PericoloTicciati: “Nell’igiene del nostro territorio seguiamo le linee guida dell’Istituto superiore di sanità che ci dicono che è inutile ai fini del Covid-19 e, addirittura dannoso per la salute, disinfettare con ipoclorito di sodio”.

“Molti cittadini ci stanno chiedendo la disinfezione delle strade e dei marciapiedi come è stato fatto in altri luoghi, nella convinzione che ciò sia utile e necessario per prevenire il contagio da Covid-19. Il criterio guida, che non è stato “inventato” dal comune di Campiglia Marittima, ma è dettato dall’Istituto superiore di sanità, dal Ministero per l’ambiente e quello della Salute, è quello di pulire e sanificare gli ambienti, con maggiore attenzione e frequenza i cassonetti, i cestini e le aree adiacenti più a contatto con le persone che li utilizzano per il conferimento dei rifiuti.
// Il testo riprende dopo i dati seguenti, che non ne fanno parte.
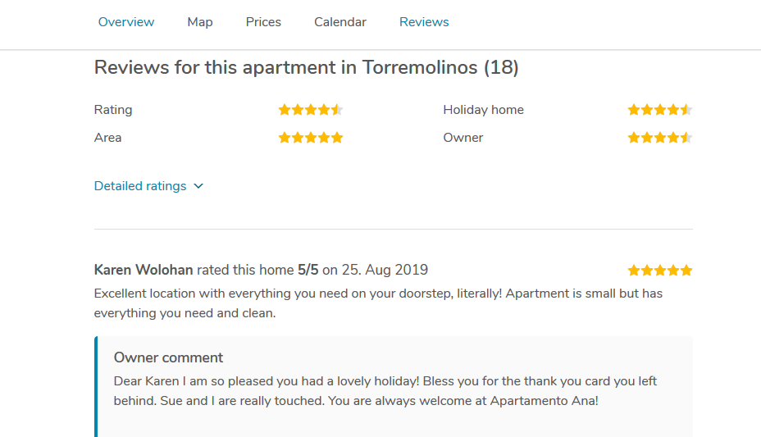Image resolution: width=761 pixels, height=437 pixels.
Task: Click the Area rating stars
Action: [310, 138]
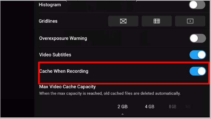Screen dimensions: 211x119
Task: Turn on the Histogram switch
Action: point(197,5)
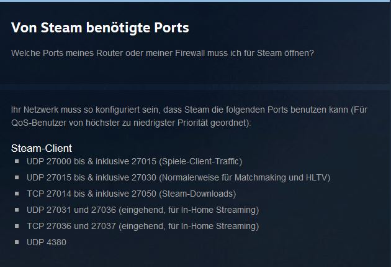Click the bullet before UDP 27031 entry
The image size is (391, 267).
click(17, 210)
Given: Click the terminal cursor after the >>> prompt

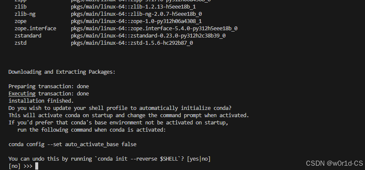Looking at the screenshot, I should 37,166.
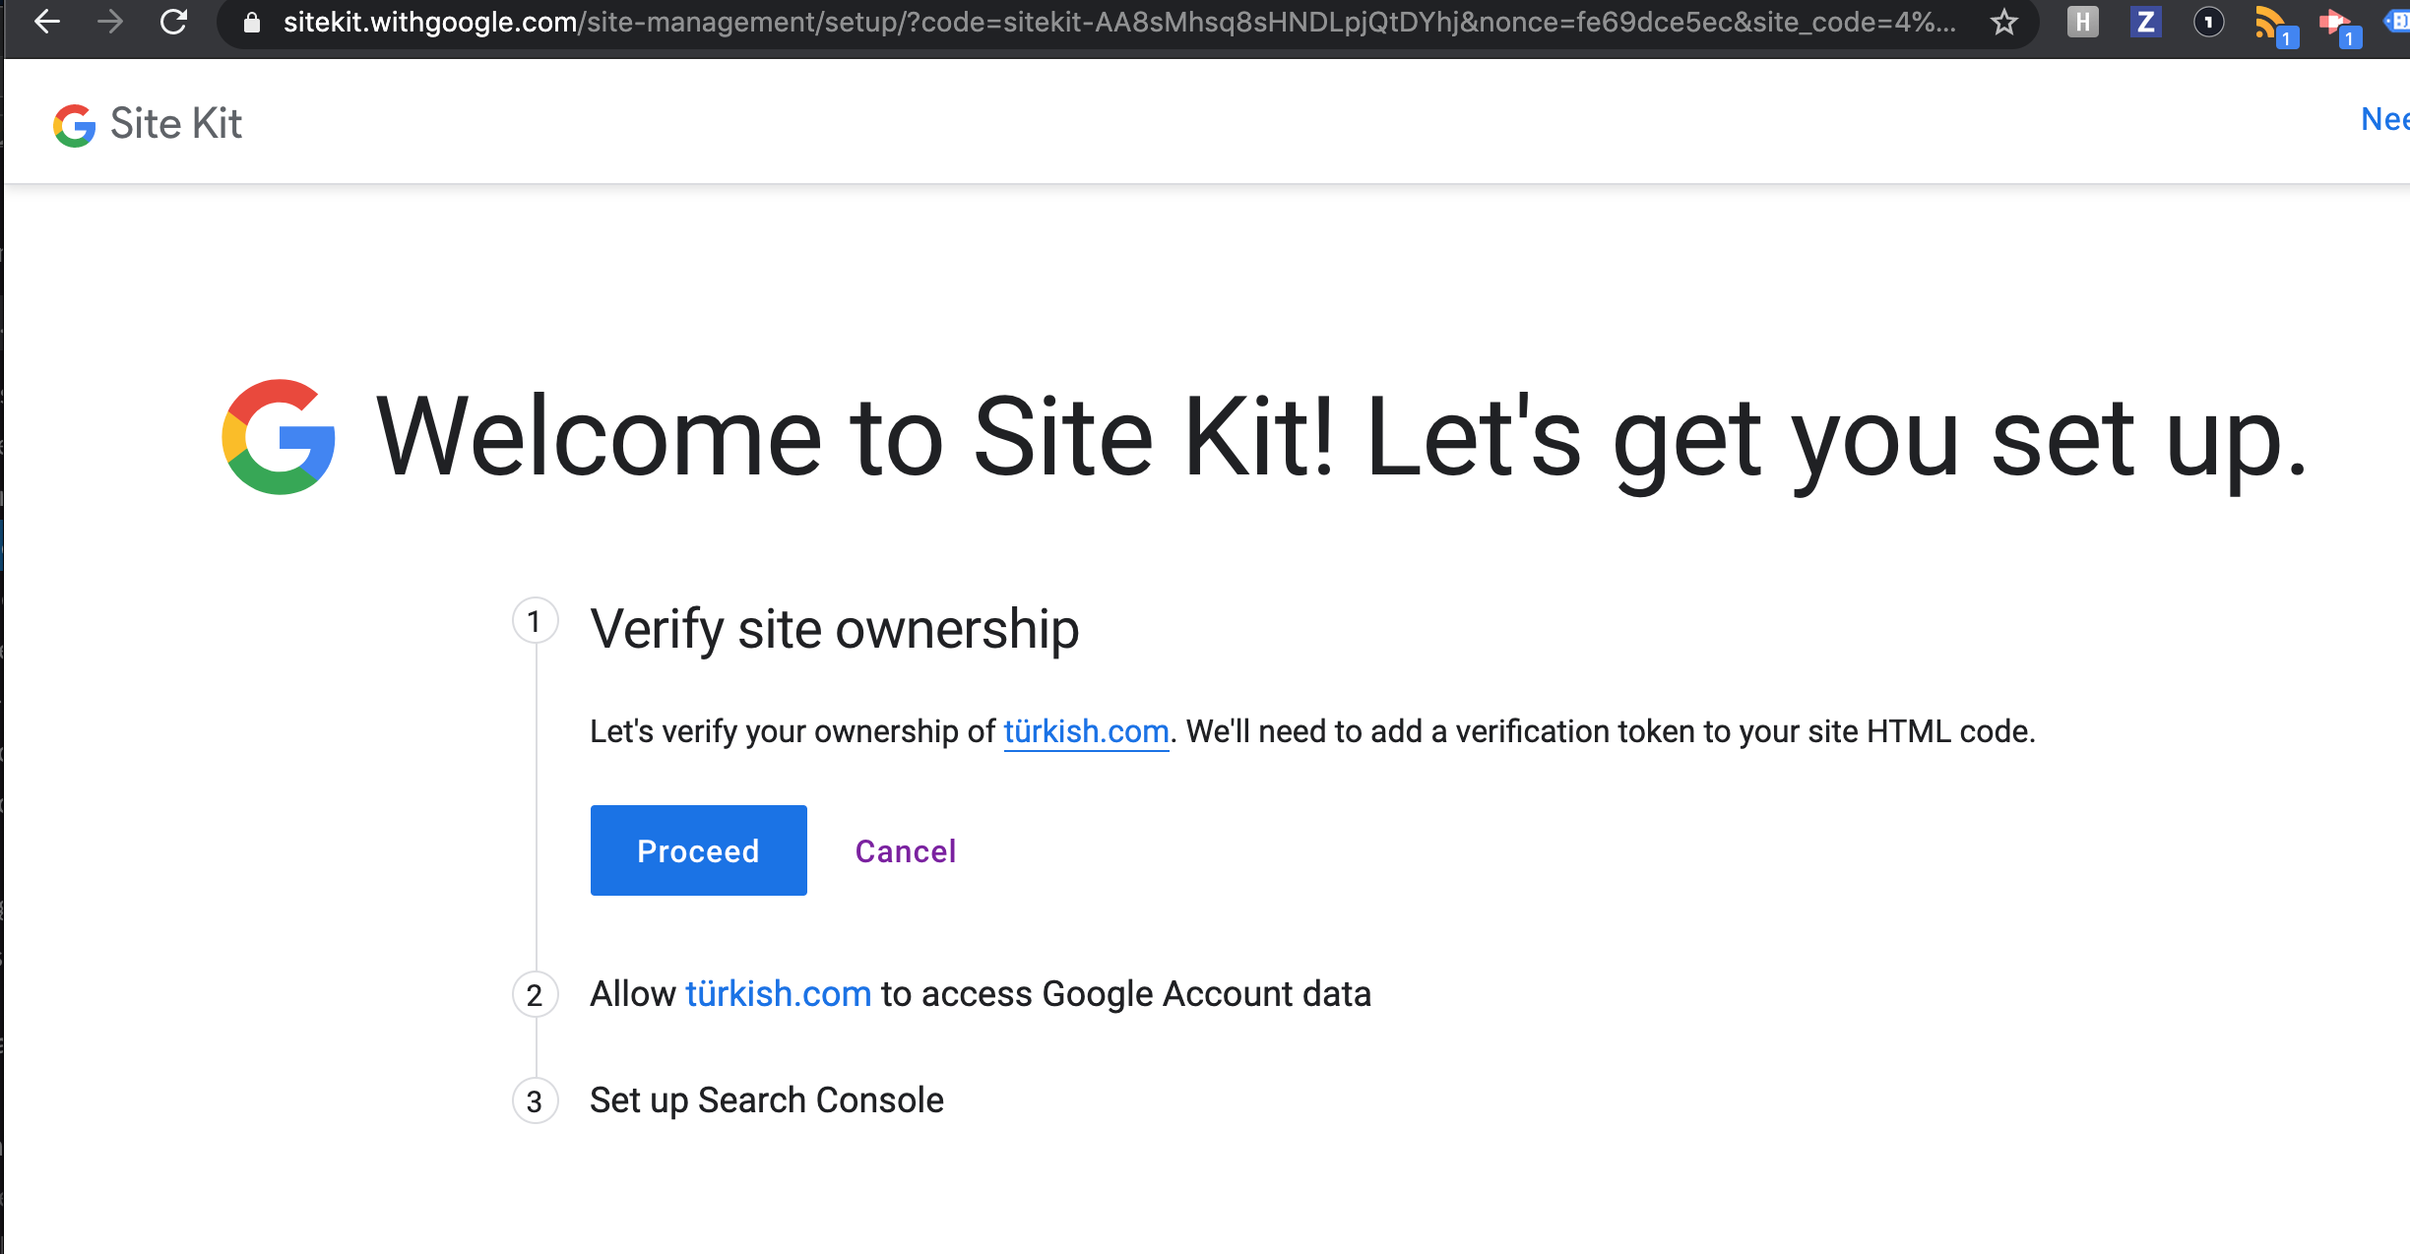The image size is (2410, 1254).
Task: Open the H browser extension
Action: coord(2082,22)
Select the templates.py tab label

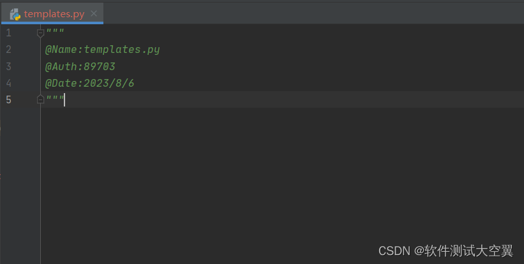pos(54,14)
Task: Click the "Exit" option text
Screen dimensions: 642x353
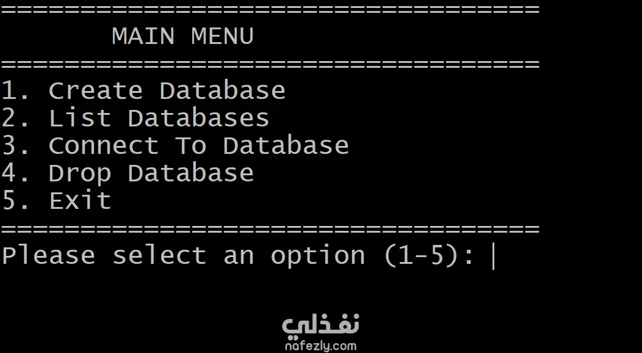Action: pos(80,201)
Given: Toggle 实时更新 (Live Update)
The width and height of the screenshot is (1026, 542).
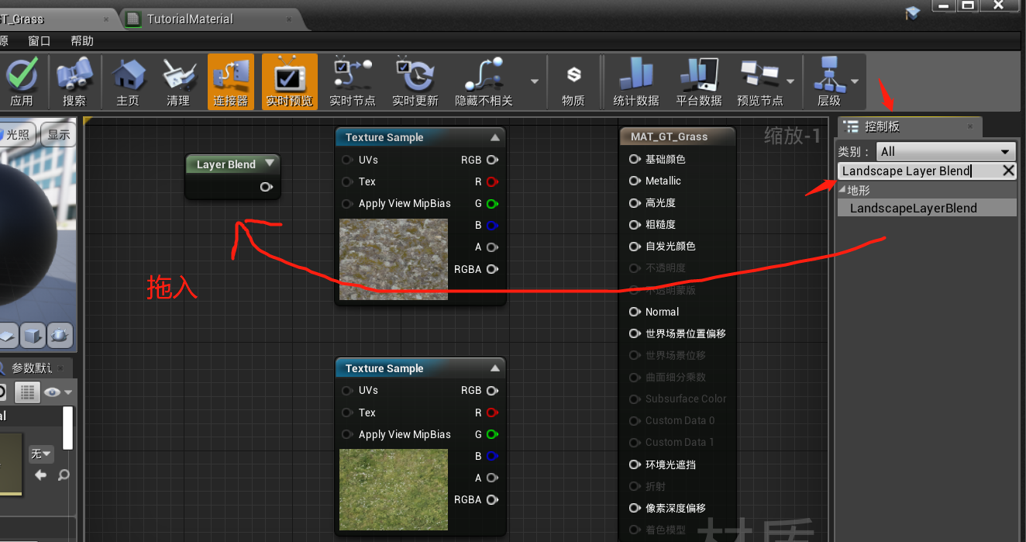Looking at the screenshot, I should click(x=415, y=81).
Tutto questo lo stiamo facendo da giorni – precisa la Sindaca – con il nostro gestore Sei Toscana che sta sanificando esternamente le postazioni dei cassonetti, con una frequenza di circa 2/3 volte a settimana, e quotidianamente attraverso lo spazzamento meccanico, grazie ai serbatoi idrici delle relative spazzatrici”.

Ciò che non abbiamo fatto e non faremo è la disinfezione delle strade, perché non solo inutile a difenderci dal coronavirus, ma addirittura dannoso” afferma Ticciati.
Gli esperti del Consiglio SNPA – Sistema nazionale per la protezione dell’ambiente (Ispra-Arpa-Appa) e il Ministero per l’Ambiente hanno, infatti, approvato un documento con indicazioni tecniche relativamente alla pulizia degli ambienti esterni e all’utilizzo di disinfettanti nel quadro dell’emergenza Covid-19 e sue evoluzioni che si può sintetizzare con questo passaggio ripreso dallo stesso documento:“La disinfezione sulle strade risulta una misura per la quale non è accertata l’utilità in quanto non esiste alcuna evidenza che le superfici calpestabili siano implicate nella trasmissione del Covid-19 […] l’uso di ipoclorito di sodio, sostanza corrosiva per la pelle e dannosa agli occhi perché è associabile ad un aumento di sostanze pericolose nell’ambiente con conseguente possibile esposizione della popolazione e degli animali e può nuocere alle acque superficiali e a quelle sotterranee […] In conclusione ad oggi sulla base delle conoscenze scientifiche disponibili non vi sono evidenze a supporto dell’efficacia della santificazione delle strade e delle pavimentazioni con prodotti chimici disinfettanti o igienizzanti […] le superfici stradali ad oggi non risultano implicate nella trasmissione del Covid-19″.

“Oggi più che mai, anche i più scettici, hanno compreso l’importanza della scienza ed il valore della medicina che in queste ore, giorni e settimane sta lavorando 24h su 24h per proteggerci, curarci, salvarci la vita. È a questa scienza, con la S maiuscola – dichiara la Sindaca di Campiglia Marittima – che mi rimetto, e su questa baso le mie scelte amministrative, sapendo che magari qualcosa potrebbe non pagare dal punto di vista del consenso, ma non importa. In gioco oggi c’è la salute e la vita delle persone che supera e va al di là di qualsiasi altro tipo di legittima ambizione o obiettivo”.

In sintesi, il Comune di Campiglia Marittima, osservando le linee guida impartite dagli enti sovra ordinati, rassicura la cittadinanza sulla costante attenzione e sulla fondatezza scientifica delle azioni e degli interventi a tutela della salute dei cittadini del Comune.